Hypertrophy kicks in first. Within hours of the surgery, the surviving liver cells enlarge. Then, over the following days, those same cells begin dividing (hyperplasia), producing new liver cells. About 99% of the new cells come from mature liver cells that re-enter the cell cycle, not from stem cells. Other cell types in the liver, including bile duct cells and the specialized immune cells that reside there, also proliferate, but on a slightly delayed timeline, starting around days two to three after surgery.
This dual strategy allows the liver to restore function quickly through enlargement while simultaneously rebuilding cell numbers through division.
Why Some Tissues Can Only Do One
Not all tissues have access to both growth mechanisms. Biologists classify tissues into three categories based on their capacity for cell turnover.
- Labile tissues (skin, gut lining, blood cells) have active stem cell populations and continuously produce new cells through hyperplasia. They heal quickly after injury.
- Stable tissues (liver, kidney, pancreas) are normally quiet but can re-enter the cell cycle when damaged. They use both hypertrophy and hyperplasia, though their regenerative ability has limits. Extensive damage leads to scarring rather than full recovery.
- Permanent tissues (heart muscle, neurons) contain cells that essentially never divide in adulthood. Growth and adaptation happen only through hypertrophy. When these cells die, they’re replaced by scar tissue, which is why heart attacks and brain injuries cause lasting damage.
This classification explains a lot about how injuries heal differently depending on where they occur. A skin wound closes in days. A small liver injury resolves in weeks. But damage to the heart or brain tends to be permanent.

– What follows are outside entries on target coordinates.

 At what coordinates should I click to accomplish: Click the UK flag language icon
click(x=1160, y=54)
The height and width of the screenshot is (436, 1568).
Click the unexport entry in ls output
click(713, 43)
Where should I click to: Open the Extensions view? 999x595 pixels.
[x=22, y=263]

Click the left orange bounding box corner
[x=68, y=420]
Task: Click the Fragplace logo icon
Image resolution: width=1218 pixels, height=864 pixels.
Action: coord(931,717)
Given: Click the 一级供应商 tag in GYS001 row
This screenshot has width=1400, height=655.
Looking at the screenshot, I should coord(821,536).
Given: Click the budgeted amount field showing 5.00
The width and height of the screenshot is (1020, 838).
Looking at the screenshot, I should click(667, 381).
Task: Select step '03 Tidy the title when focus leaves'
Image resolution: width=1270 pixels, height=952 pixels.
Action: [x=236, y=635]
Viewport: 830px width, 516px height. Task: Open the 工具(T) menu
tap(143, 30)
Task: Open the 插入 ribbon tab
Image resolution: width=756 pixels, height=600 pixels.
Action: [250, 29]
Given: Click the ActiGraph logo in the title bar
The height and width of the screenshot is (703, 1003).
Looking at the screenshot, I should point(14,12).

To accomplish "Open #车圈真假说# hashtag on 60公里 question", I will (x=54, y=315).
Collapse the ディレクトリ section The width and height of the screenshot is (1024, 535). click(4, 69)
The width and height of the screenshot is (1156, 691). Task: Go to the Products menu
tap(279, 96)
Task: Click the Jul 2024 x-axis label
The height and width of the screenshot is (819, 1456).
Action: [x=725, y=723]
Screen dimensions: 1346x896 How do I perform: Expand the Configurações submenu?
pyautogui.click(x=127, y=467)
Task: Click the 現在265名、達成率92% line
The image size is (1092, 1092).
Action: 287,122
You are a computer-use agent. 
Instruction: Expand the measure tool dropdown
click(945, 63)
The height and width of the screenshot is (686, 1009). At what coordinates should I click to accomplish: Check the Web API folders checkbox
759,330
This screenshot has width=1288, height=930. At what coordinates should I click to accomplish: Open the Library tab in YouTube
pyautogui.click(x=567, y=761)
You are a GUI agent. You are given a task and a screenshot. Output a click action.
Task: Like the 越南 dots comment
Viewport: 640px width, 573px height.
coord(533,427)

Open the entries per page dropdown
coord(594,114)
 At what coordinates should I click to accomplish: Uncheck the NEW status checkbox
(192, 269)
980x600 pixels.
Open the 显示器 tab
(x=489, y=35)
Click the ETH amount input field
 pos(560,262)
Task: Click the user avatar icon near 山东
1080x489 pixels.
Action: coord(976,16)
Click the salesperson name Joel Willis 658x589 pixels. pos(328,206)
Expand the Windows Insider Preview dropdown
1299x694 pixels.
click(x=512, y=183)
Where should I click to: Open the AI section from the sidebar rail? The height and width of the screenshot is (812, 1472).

When These Processes Go Wrong
Both hypertrophy and hyperplasia can become harmful when they’re triggered inappropriately or continue unchecked.
Pathological hypertrophy is most familiar in the heart. Chronic high blood pressure forces the heart to work harder, causing its muscle cells to enlarge beyond a healthy range. Over time, the thickened walls stiffen, the chambers can’t fill properly, and heart failure develops. The organ’s reliance on hypertrophy (because its cells can’t divide) means there’s a hard limit on how much it can adapt before function deteriorates.
Pathological hyperplasia shows up in several forms. Benign prostatic hyperplasia, the prostate enlargement common in older men, results from excess cell division in the prostate gland. Endometrial hyperplasia, driven by unopposed estrogen, can progress to cancer if left unaddressed. In both cases, the underlying process (cell division) is normal, but it’s happening in the wrong amount or at the wrong time.
How Fat Tissue Expands
Fat tissue offers a useful real-world illustration of both processes. The number of fat cells in your body is largely established during childhood and adolescence and stays relatively stable in adulthood. When you gain weight as an adult, the primary mechanism is hypertrophy: your existing fat cells swell with stored energy. Individual fat cells can expand by several hundred micrometers in diameter, a remarkable increase in volume.
Hyperplasia does occur in fat tissue, but mostly during prenatal development and early life, when the body is establishing its fat cell population. In severe or prolonged obesity, some new fat cells may form from precursor cells, but the dominant driver of adult fat tissue expansion remains the enlargement of cells that are already there. This distinction matters because hypertrophic (enlarged) fat cells behave differently from normal-sized ones, releasing more inflammatory signals and contributing to metabolic problems like insulin resistance.